Belize & Northern Guatemala
Guatemalteco getting the job done! Note that the branch is tied to his back and fully balanced in the air. Throughout Guatemala I normally see people walking the streets with wood piled on their back for fuel to cook and keep warm.
Meet Frank the Flying Dutchman. Frank has ridden over 570,000 kilometers (that's more than 350,000 miles) on his bike around the world for the last 40 years. Still going strong as he is finishing up his tour of some Central American countries. Frank shared stories and tips from his journeys as we walked ruins and shared a Coke. You the man Frank. His site is www.frankvanrijn.nl
Saved the best for last. The ruins of Tikal. I arrived before sunrise as scrambled my way through the dark in the jungle to stumble up on the Gran Plaza. Truly spectacular. A couple people have died trying to climb the temple above. I survived.

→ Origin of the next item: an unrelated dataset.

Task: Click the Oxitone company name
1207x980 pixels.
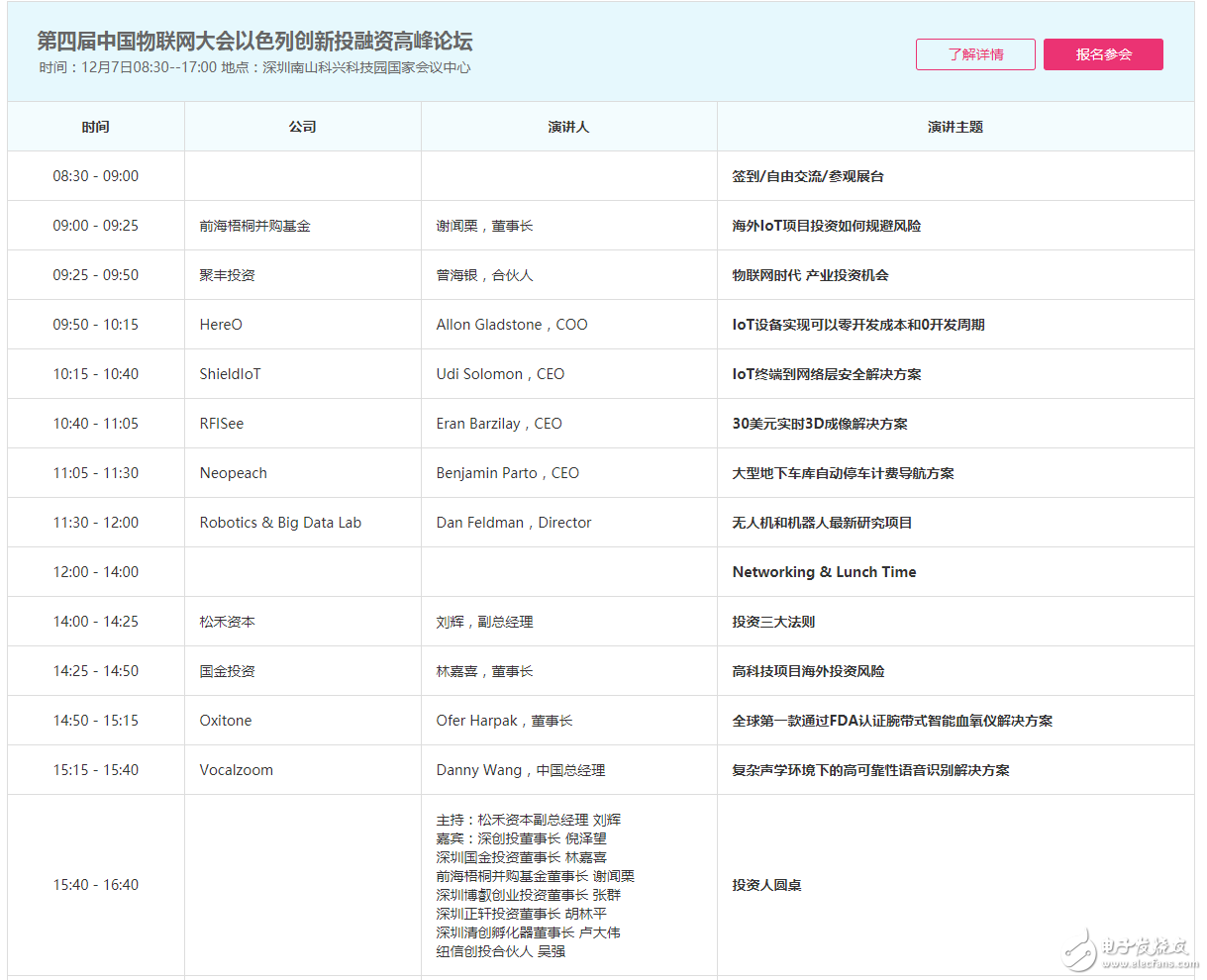Action: (x=226, y=721)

Recording of howler monkeys screehing in the ruins of Tikal. These guys greeted me on the way into pitch black jungle in the morning.

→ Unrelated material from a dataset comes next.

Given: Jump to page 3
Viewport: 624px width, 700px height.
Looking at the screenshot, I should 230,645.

On the morning of February 9th I heard Latin music and shouts from children as I biked into a small pueblo in a mountain valley. Seconds later I was asked to remove my helmet while dozens of kids threw flour in my hair. A Guatemalan tradition to celebrate Carnival, the kids, some dressed in costumes, take the streets in a parade to school. I bought a bag full of flour to get back at them, but ended with enough flour in my hair to make a small pastry.
One night after setting up my tent I was approached by two neighboring families with competing offers to host me for the night. Hospitality which I have found is not rare in Guatemala. I had to decline the offers that night, but one of the fathers gave me his machete for protection during the night. My first machete. Fortunately or unfortunately I didn't use it during the night and felt unproductive the next morning.
Meet Regis, a Frenchamn who is walking from Mexico to Argentina. He is the first person I have met who I believe has to work harder than I do to get through the Americas. Regis lives in a tree house in France and recently is living with a goal to spend as little as possible. An interesting pilgrimage he is on.